Infant and Toddlers Concentration

Infants and Toddlers Credential

Kendall College’s Infants and Toddlers concentration provides a foundation for working effectively with infants, toddlers and their families.

Professional Opportunities:
An Infant Toddler Credential opens doors to a variety of career options. Earning this credential will help you be prepared to:

  • Apply your knowledge of child development as the basis for creating developmentally appropriate curriculum.
  • Use a variety of observation and assessment tools to understand children, develop individually appropriate practices, monitor progress, and identify concerns.
  • Recognize the influence of culture on infant and toddler development, and forge positive, collaborative relationships with families, colleagues, and the community.
  • Exemplify the ethical standards of the profession.

Earn the professional credentials you need:
Successful completion of Kendall’s ITC preparation may lead to a Level 5 Infant Toddler Credential in Illinois through Gateways to Opportunity, the Illinois Early Care and Education Professional Development Network. For more information, visit

Concentration Requirements:
Kendall’s Infant Toddler Credential preparation consists of four courses designed to develop specialized skills in those professionals who work with children under age 3. In addition to completing the four required courses, candidates must:

  • Complete two internships, at Kendall College, including 100 supervised hours working with children age birth–3.
  • Complete four professional contributions.
  • Meet the core competencies for Early Childhood Education, included in all Kendall College upper-level courses.

Course Requirements: 

Required Coursework for ConcentrationCredits
ECE 250 Relationships in Infancy 4
ECE 305 Quality Programs for Infants, Toddlers, and Their Families 4
ECE 307 Infant, Family, and Cultural Studies 4
ECE 308 Infant Screening & Assessment 4
ECE 309 Early Intervention 4

ECE 250 Relationships in Infancy
(4 Credits)
This course explores the theories of relationships between children, families, and communities that begin in infancy and are critical for cognitive, social, and physical development. The basic knowledge required for effective practice for teaching and learning in infancy and methods for working together with families with relationship based practices are explored through the course.

ECE 305—Quality Programs for Infants, Toddlers, and Their Families
(4 Credits)
Required field experience: Five hours
This course addresses the elements of quality in programs for infants, toddlers, and their families.
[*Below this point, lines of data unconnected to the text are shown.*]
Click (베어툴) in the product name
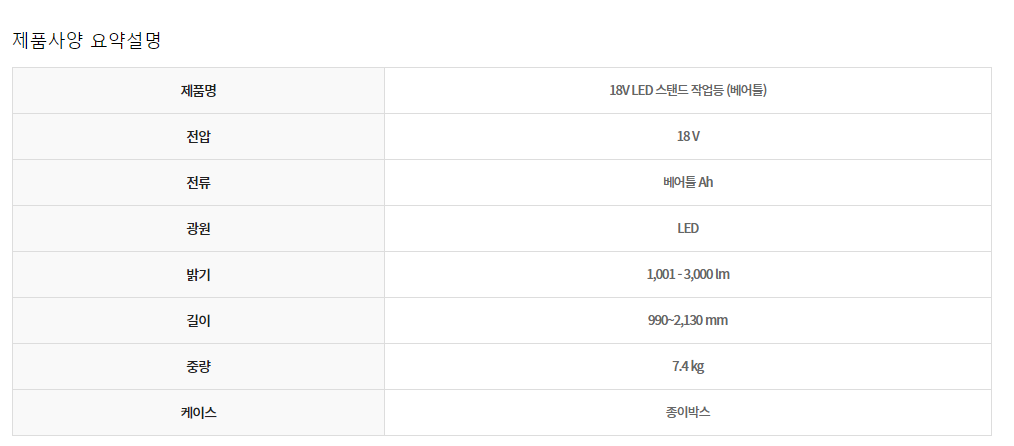 [746, 90]
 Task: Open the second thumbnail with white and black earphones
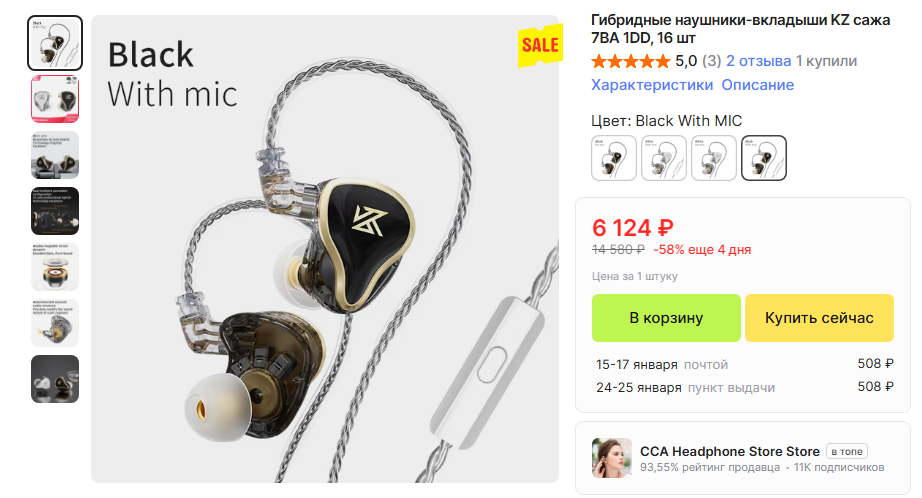(55, 99)
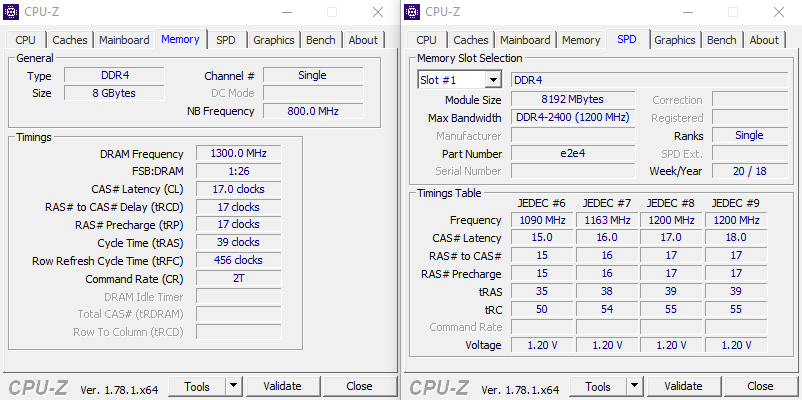Viewport: 802px width, 400px height.
Task: Open the Bench tab in left window
Action: [321, 40]
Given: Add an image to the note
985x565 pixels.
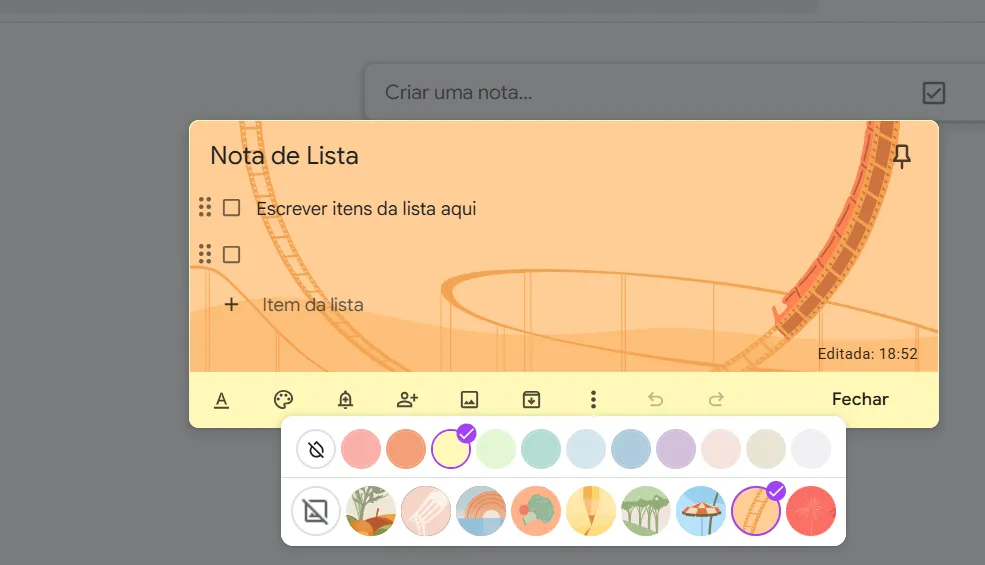Looking at the screenshot, I should tap(469, 400).
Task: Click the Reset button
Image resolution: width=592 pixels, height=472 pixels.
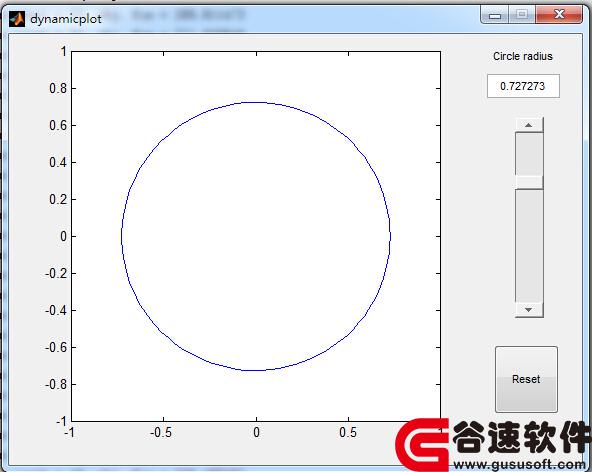Action: coord(526,379)
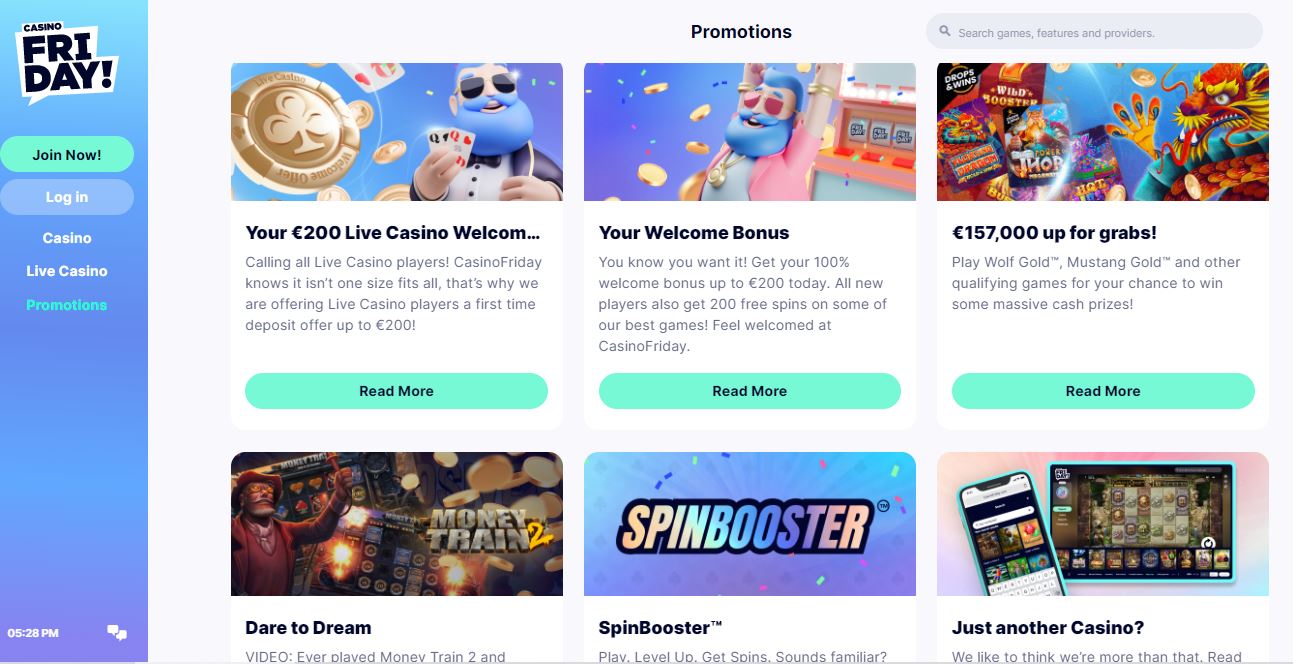Click the Casino Friday logo

[x=66, y=62]
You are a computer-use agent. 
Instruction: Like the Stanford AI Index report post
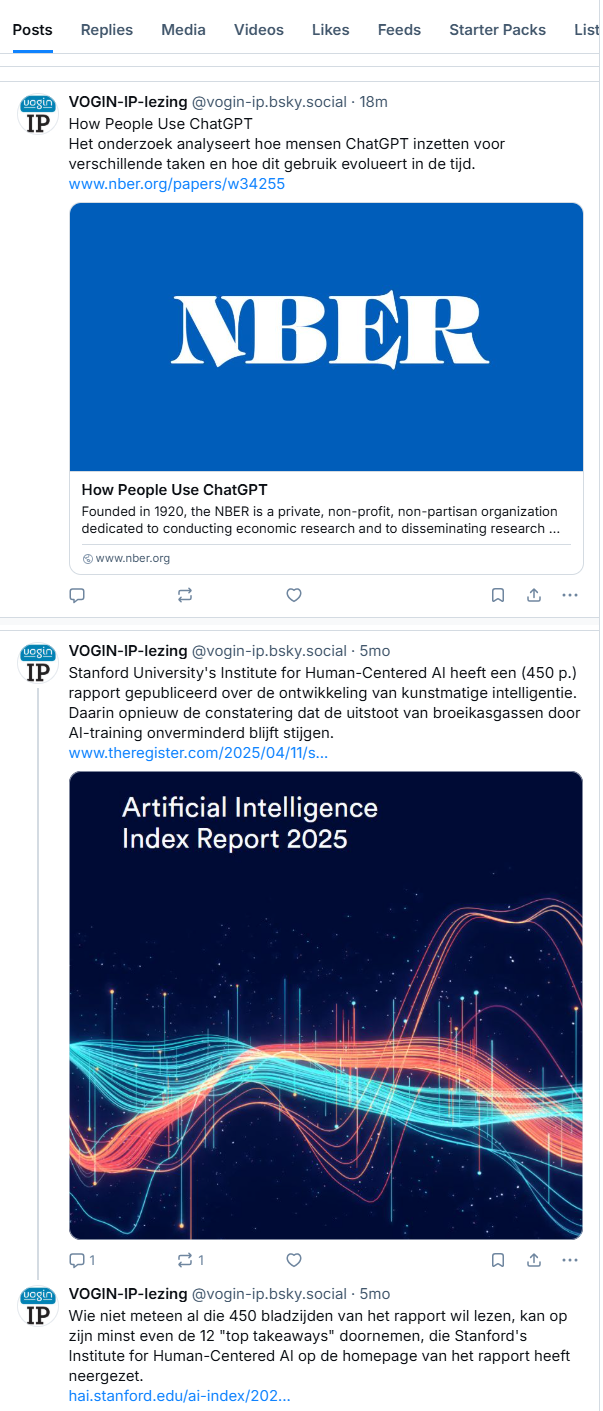(294, 1260)
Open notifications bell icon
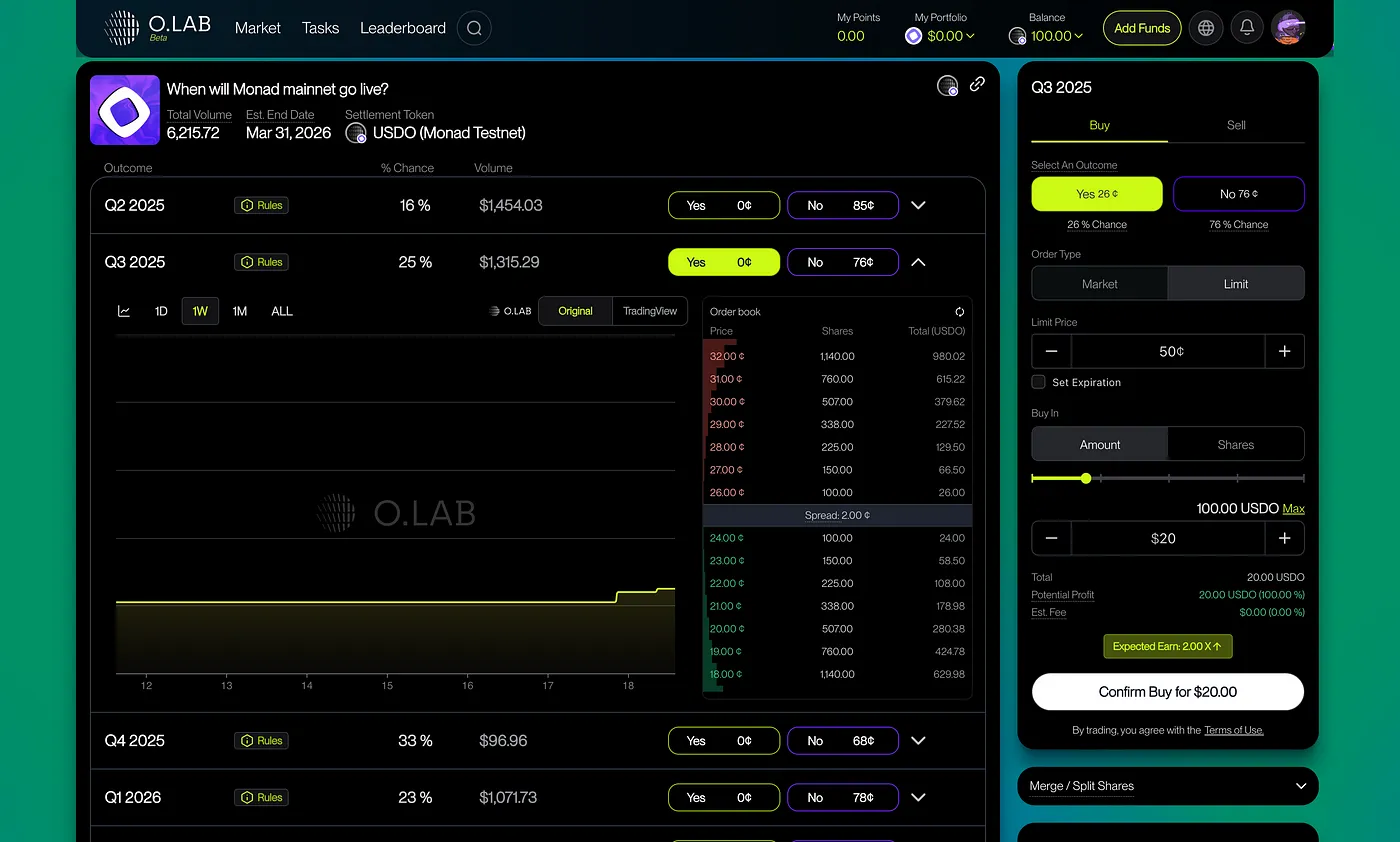The width and height of the screenshot is (1400, 842). 1247,28
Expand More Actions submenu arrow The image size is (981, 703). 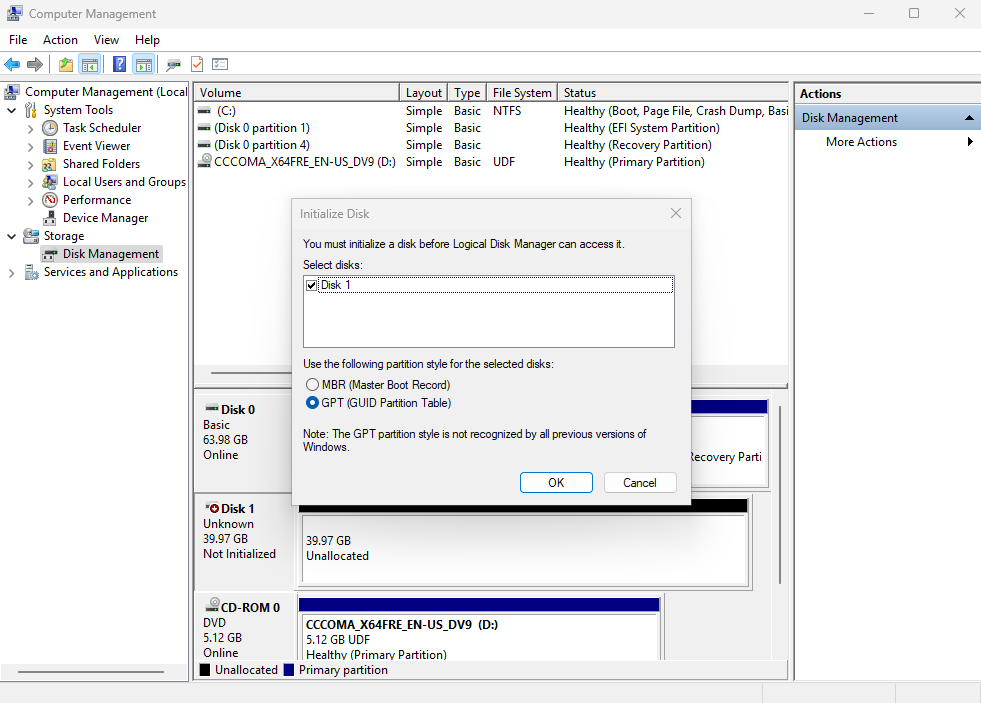970,142
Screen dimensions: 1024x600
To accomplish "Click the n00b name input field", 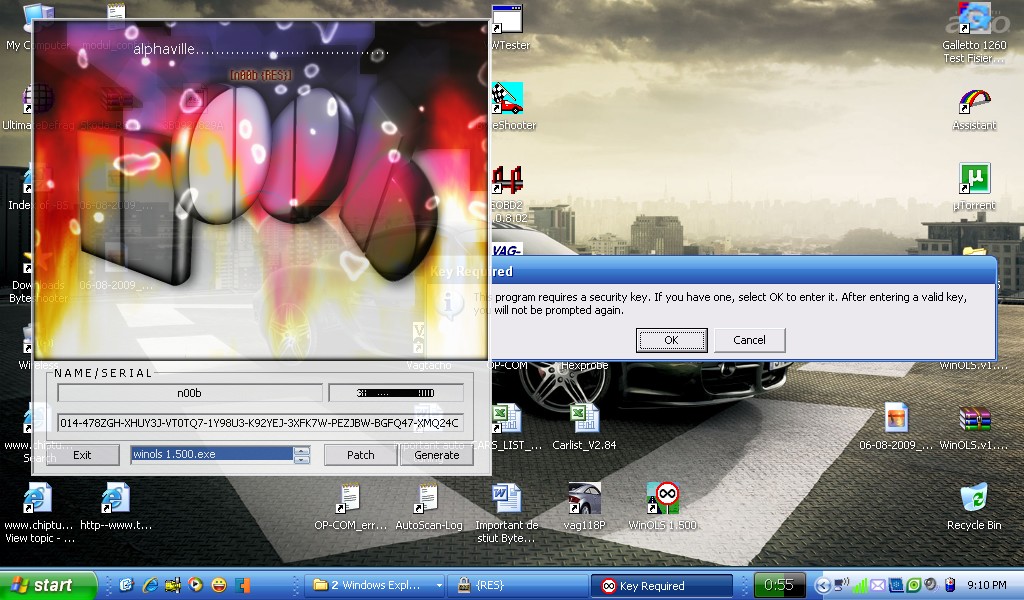I will click(x=189, y=393).
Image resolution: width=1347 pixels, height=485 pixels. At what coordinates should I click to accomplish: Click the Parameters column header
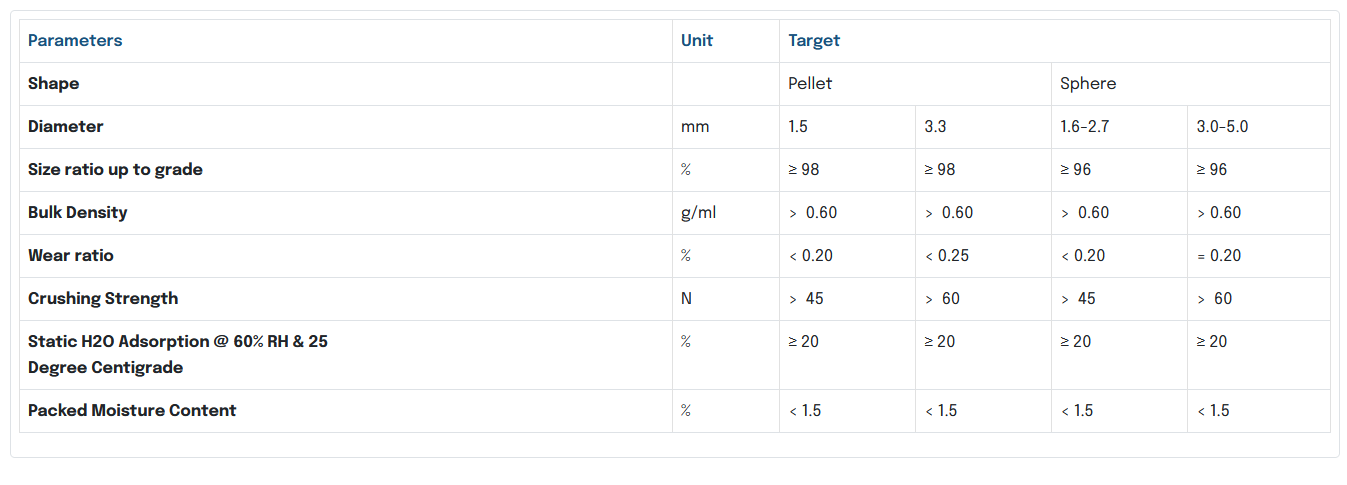pyautogui.click(x=75, y=41)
The skills, knowledge, and abilities for professional and ethical behavior in programs for very young children and their families are addressed, including family child care, center-based care, home visiting programs, and parent-child programs. The course examines the way in which philosophical, cultural, and political trends have impacted research and pedagogy in the field of education for birth to age 3.
Prerequisites: All 100- and 200-level EDU courses required for major

ECE 307—Infant, Family, and Cultural Studies
(4 Credits)
Required field experience: Five hours
This course provides students with an overview of the way culture impacts what is considered typical for infants and toddlers. Students focus on the ability to form healthy working relationships with the families of infants and toddlers across a range of cultures. Included is an investigation into the meaning of various child-rearing behaviors and how they relate to parental expectations and cultural traditions to develop culturally appropriate practices.
Prerequisites: All 100- and 200-level EDU courses required for major

ECE 308—Infant Screening and Assessment
(4 Credits)
Required field experience: Five hours
This course takes a relationship-based developmental approach to using observation and information about children to perform assessments of infant/toddler behavior within identified contexts. The development of collaborative relationships with families to share in the information is central to the course. Students gain experience in screening and authentic assessment, including the appropriate use of standardized tests and criterion-referenced tools.
Prerequisites: All 100- and 200-level EDU courses required for major

ECE 309 Early Intervention
(4 Credits)

This course explores school readiness for children from birth to age 5 and the potential for various interventions of improving outcomes for children and their families.  Teacher candidates will research and evaluate current intervention programs, and will investigate the financial and economic impact of intervention programs in varied community and educational settings.